Radial and vertical dust transport inhibit refractory carbon depletion in protoplanetary disks

TL;DR

This study evaluates how vertical and radial dust transport in protoplanetary disks affects refractory carbon removal, finding that radial transport prevents depletion and other mechanisms are needed for observed carbon levels.

Contribution

It provides a detailed model of dust transport and assesses the effectiveness of oxidation and photolysis in depleting refractory carbon in disks.

Findings

Vertical transport can enable carbon removal in certain conditions.

Radial transport prevents depletion, maintaining uniform carbon distribution.

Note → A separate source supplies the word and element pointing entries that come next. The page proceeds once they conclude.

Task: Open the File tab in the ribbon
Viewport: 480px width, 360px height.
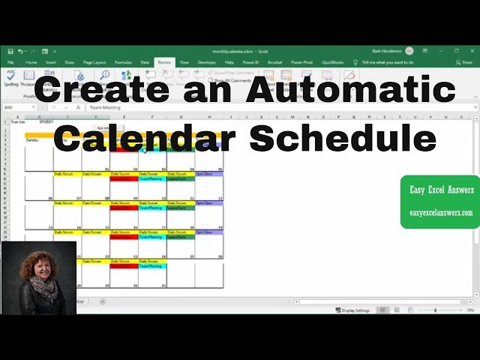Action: click(11, 62)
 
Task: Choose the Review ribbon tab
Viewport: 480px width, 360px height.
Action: click(164, 62)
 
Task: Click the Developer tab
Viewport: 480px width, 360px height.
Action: click(206, 62)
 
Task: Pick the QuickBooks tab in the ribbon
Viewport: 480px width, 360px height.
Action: click(333, 62)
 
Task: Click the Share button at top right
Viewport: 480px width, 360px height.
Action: click(465, 62)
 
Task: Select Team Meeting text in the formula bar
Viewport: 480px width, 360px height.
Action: click(104, 108)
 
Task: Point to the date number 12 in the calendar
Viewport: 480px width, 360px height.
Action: click(220, 198)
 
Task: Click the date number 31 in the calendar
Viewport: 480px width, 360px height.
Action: click(163, 286)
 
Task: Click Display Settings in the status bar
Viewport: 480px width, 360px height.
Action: click(352, 310)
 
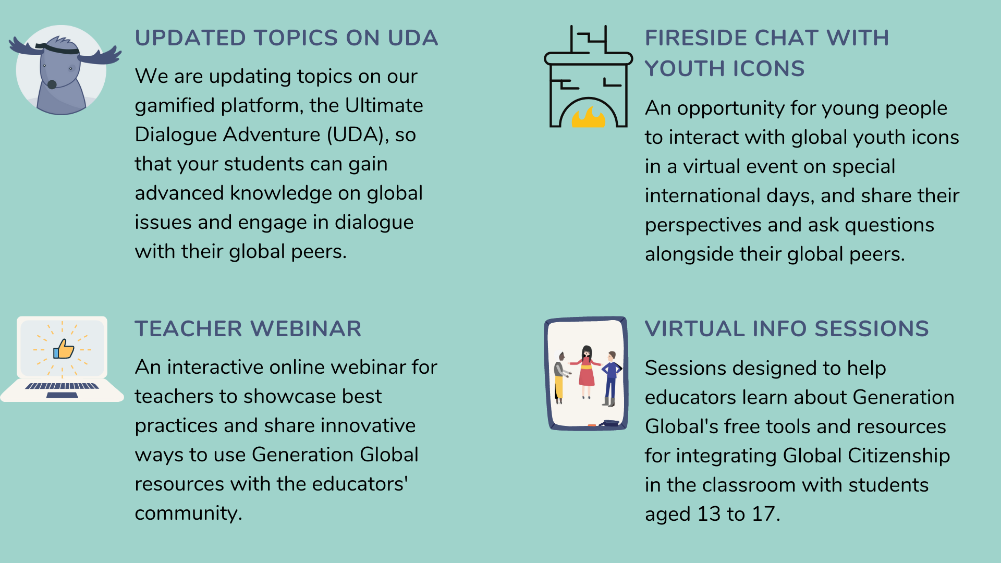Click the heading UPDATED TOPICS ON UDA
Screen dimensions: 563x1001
[x=286, y=38]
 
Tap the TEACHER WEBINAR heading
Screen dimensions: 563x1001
[x=248, y=329]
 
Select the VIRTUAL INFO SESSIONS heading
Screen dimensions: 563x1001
[x=786, y=329]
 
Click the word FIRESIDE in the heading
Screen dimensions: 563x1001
[x=695, y=38]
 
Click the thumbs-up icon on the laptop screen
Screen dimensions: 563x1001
[x=64, y=349]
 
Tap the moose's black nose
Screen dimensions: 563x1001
[x=52, y=84]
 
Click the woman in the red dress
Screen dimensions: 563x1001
[x=587, y=371]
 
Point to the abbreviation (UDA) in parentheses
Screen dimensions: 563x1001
[x=358, y=135]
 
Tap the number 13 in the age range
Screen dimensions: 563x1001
[x=709, y=515]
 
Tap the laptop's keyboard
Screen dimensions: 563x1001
[x=62, y=386]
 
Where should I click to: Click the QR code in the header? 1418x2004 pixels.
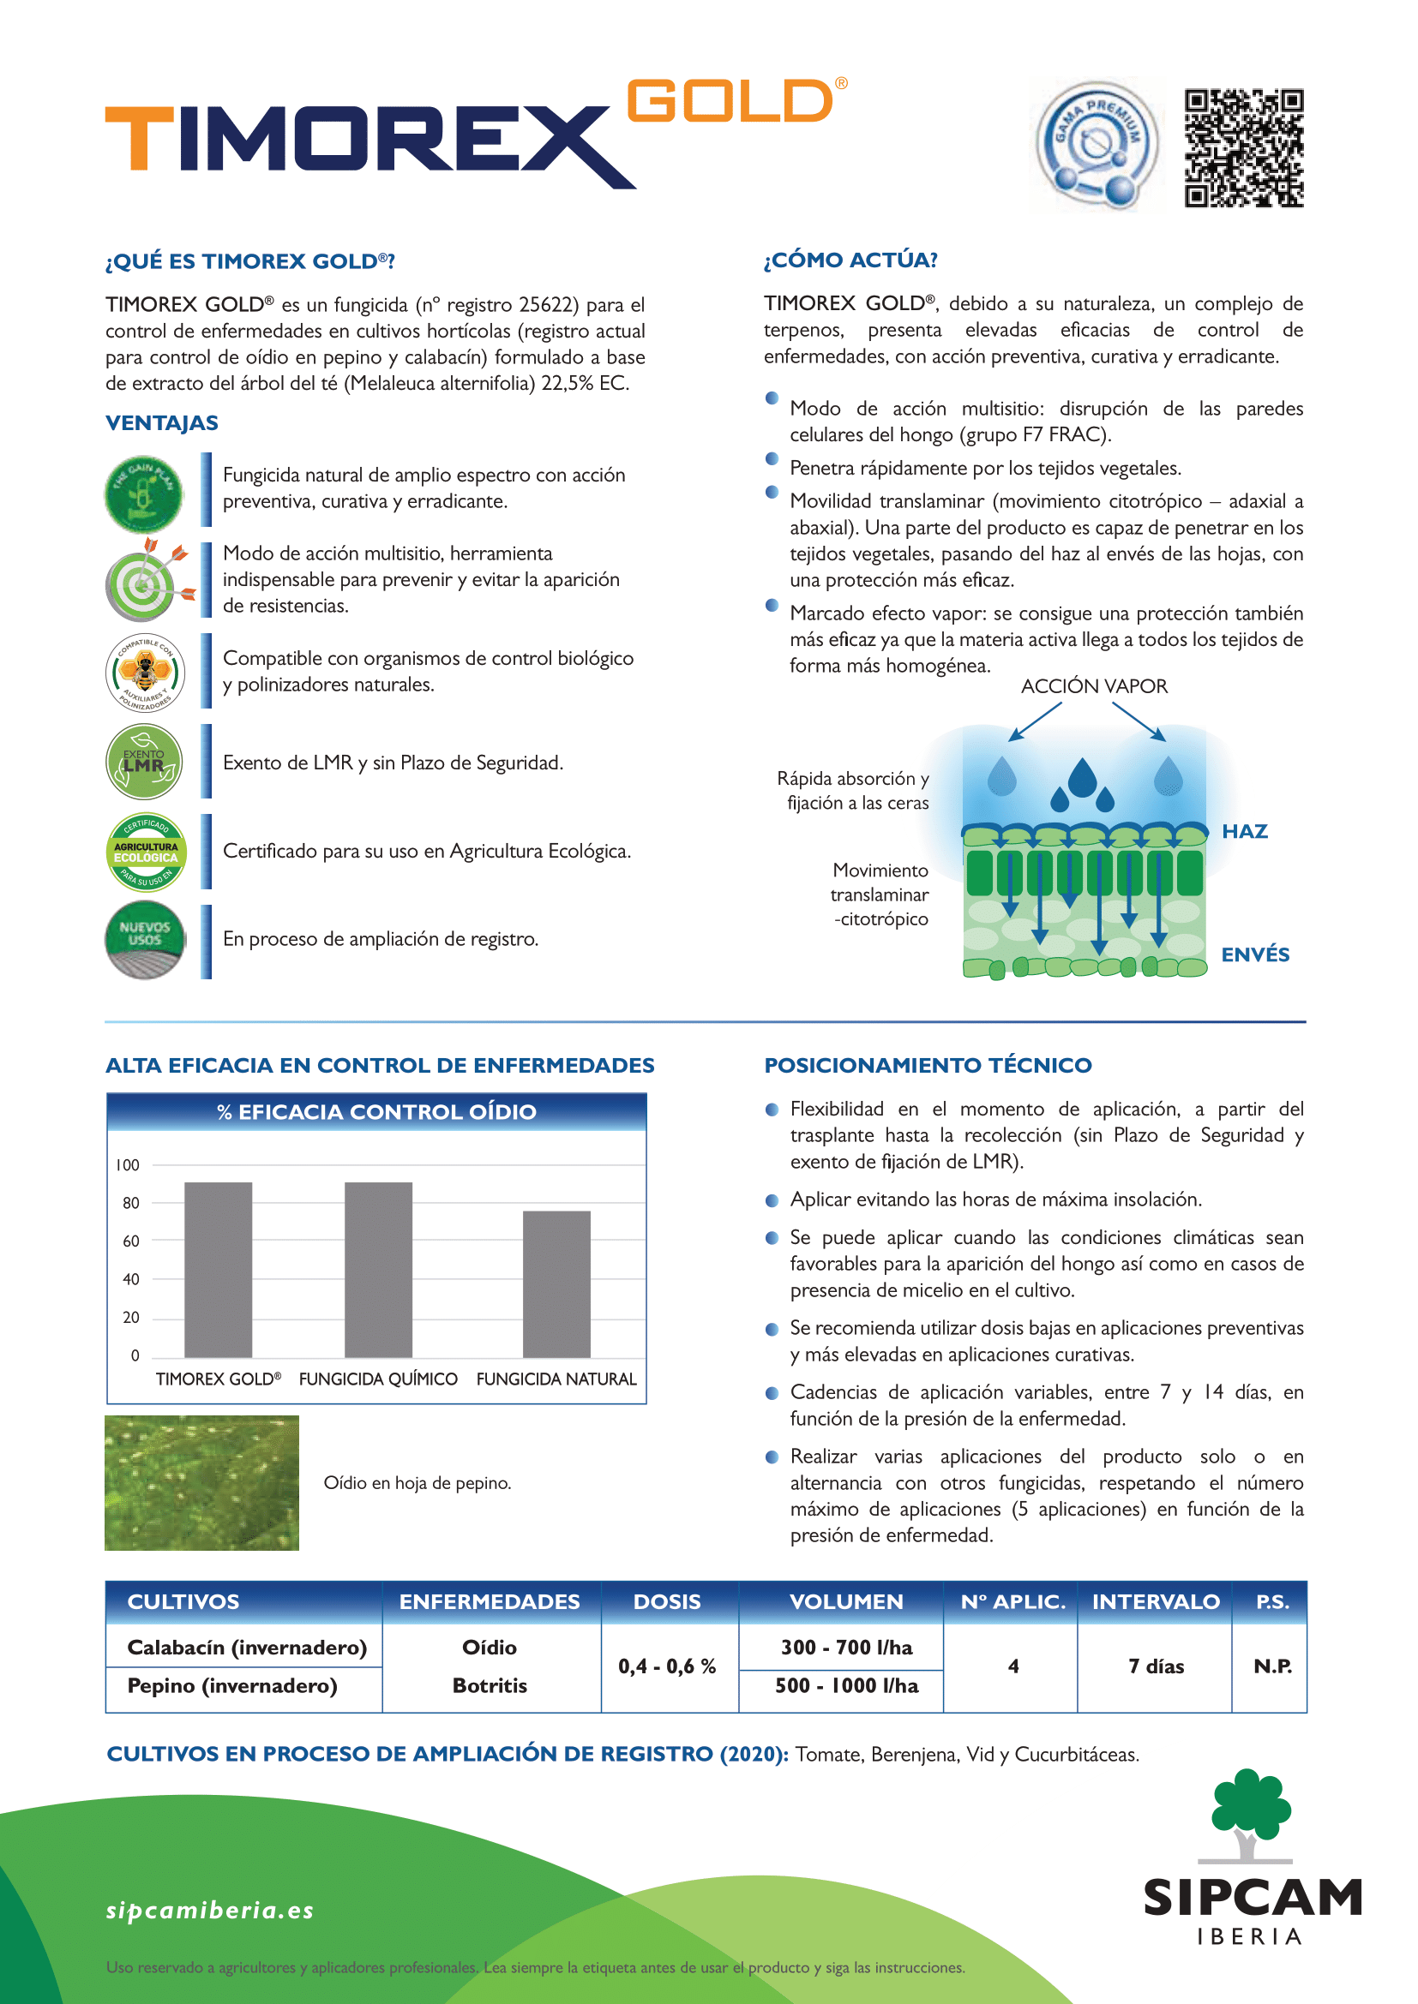point(1243,147)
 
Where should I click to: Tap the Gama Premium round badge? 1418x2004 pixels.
point(1097,145)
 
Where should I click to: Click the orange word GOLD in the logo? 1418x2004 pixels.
point(730,101)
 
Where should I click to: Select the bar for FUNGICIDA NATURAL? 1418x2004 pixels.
point(556,1283)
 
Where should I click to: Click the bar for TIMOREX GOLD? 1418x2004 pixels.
point(219,1269)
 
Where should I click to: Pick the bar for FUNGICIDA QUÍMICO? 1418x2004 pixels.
point(378,1269)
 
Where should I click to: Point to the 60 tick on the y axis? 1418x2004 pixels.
point(131,1241)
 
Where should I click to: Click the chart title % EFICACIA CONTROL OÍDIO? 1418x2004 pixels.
point(376,1112)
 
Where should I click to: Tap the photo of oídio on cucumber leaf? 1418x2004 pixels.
point(201,1482)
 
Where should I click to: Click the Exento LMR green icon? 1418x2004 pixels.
point(144,762)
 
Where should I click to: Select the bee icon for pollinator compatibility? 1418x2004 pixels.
point(145,672)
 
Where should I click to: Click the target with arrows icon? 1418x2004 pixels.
point(145,580)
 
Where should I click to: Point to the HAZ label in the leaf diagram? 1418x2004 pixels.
point(1244,831)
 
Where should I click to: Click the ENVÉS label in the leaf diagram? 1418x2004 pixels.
point(1255,954)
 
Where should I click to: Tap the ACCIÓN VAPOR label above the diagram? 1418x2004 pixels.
point(1094,686)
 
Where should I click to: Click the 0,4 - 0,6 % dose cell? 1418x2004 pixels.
point(667,1666)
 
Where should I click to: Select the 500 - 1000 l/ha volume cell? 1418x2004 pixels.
point(846,1685)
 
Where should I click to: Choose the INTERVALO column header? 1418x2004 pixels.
point(1155,1601)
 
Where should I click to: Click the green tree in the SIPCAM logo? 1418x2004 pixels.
point(1250,1803)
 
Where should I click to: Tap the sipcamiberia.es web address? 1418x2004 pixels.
point(209,1911)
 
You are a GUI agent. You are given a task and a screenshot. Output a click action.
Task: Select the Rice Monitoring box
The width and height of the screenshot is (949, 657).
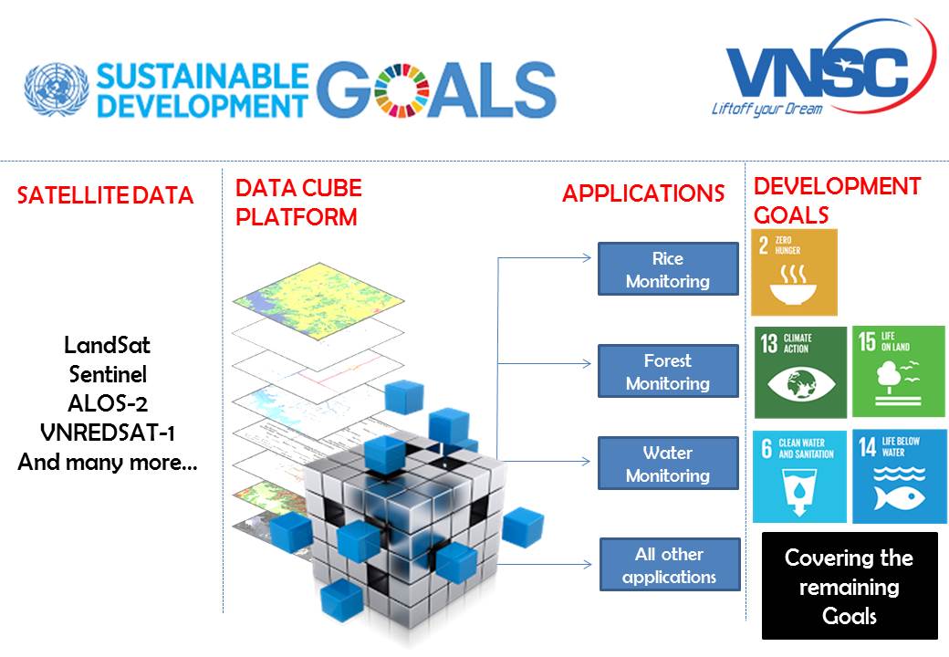click(668, 269)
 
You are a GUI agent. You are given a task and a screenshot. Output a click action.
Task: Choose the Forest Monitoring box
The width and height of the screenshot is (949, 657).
click(668, 371)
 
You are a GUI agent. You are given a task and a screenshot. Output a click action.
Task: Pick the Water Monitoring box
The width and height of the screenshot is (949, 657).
click(668, 464)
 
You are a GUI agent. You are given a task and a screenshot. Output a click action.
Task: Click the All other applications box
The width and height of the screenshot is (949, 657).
click(670, 565)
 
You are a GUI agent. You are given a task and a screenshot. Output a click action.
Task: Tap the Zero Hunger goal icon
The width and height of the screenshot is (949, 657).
click(794, 273)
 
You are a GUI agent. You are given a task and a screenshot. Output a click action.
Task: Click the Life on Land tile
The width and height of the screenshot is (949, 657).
click(899, 372)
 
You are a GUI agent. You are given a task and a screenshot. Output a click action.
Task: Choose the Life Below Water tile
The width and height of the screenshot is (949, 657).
click(899, 475)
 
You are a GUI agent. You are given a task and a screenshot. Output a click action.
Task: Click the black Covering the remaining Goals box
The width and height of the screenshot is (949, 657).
click(850, 586)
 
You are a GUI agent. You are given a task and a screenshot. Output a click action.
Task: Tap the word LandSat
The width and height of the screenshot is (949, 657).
click(108, 346)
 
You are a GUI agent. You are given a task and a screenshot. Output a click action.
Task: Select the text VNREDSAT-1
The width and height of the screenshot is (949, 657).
click(108, 433)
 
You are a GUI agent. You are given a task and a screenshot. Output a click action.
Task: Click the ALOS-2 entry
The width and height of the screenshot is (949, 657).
click(108, 404)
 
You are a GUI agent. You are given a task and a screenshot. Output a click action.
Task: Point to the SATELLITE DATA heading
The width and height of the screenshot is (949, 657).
click(106, 195)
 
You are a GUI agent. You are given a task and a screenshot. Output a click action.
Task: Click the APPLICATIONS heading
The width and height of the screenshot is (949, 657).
click(643, 193)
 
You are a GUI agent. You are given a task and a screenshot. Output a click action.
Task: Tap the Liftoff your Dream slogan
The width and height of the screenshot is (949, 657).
click(766, 109)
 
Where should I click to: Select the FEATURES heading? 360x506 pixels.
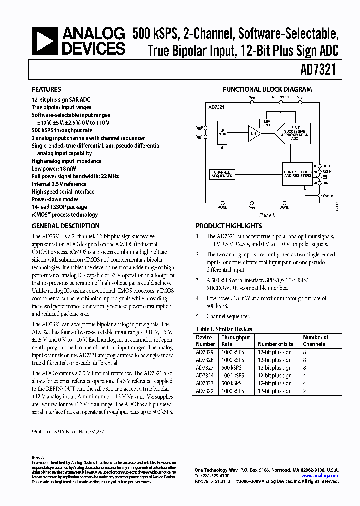click(47, 90)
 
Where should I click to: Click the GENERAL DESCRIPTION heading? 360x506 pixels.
click(66, 226)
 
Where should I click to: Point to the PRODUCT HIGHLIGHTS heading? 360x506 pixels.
click(229, 226)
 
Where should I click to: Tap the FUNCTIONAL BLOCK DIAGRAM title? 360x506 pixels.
click(268, 90)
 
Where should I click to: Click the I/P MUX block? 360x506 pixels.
click(222, 132)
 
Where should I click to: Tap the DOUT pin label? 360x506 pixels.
click(327, 166)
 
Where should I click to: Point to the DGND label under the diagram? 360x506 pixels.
click(284, 206)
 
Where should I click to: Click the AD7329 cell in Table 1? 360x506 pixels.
click(205, 352)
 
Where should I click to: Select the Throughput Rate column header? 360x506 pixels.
click(236, 341)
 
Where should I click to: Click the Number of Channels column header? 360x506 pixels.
click(316, 341)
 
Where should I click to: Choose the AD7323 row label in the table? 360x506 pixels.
click(205, 384)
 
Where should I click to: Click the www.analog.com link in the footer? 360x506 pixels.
click(321, 476)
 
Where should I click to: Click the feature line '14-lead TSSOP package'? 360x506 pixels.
click(60, 207)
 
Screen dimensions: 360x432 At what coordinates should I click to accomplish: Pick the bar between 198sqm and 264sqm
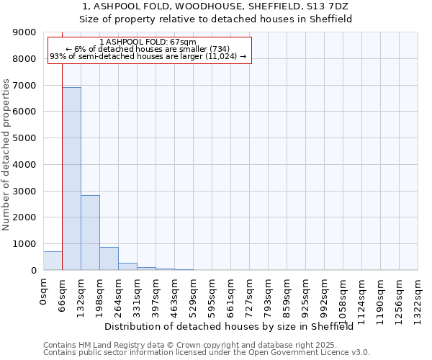point(109,258)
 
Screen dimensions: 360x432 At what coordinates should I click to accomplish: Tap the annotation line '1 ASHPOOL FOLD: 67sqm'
point(148,42)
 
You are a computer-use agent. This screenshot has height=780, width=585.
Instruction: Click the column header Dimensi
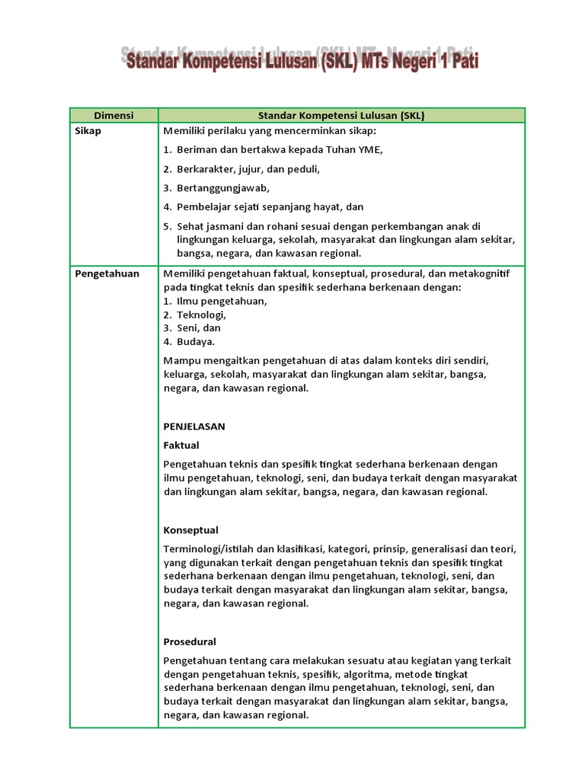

Surface mechanisms alone are insufficient to explain observed carbon depletion.

Abstract

The Earth is strongly depleted in carbon compared to the dust in the ISM, implying efficient removal of refractory carbon before parent body formation. It has been argued that grains get rid of their carbon through oxidation and photolysis in the exposed upper disk layers. We assess the efficacy of these C-removal mechanisms accounting for the vertical and radial transport of grains. We obtain the carbon and carbon free mass budget of solids by solving two 1D advection-diffusion equations, accounting for the dust grain size distribution and radial transport. The carbon removal acts on the fraction of the grains that are in the exposed layer and requires efficient vertical transport. In models without radial transport, oxidation and photolysis can destroy most of the refractory carbon in terrestrial planet formation region. But it only reaches the observed depletion levels for extreme parameter combinations and requires that parent body formation was delayed by 1 Myr. Adding radial transport of solids prevents the depletion entirely, leaving refractory carbon equally distributed throughout the disk. It is unlikely that the observed carbon depletion can ultimately be attributed to mechanisms operating on small grains in the disk surface layers. Other mechanisms need to be studied, for example flash heating events or FU Ori outbursts in order to remove carbon quickly and deeply. However, a sustained drift barrier or strongly reduced radial grain mobility are necessary to prevent replenishment of carbon from the outer disk.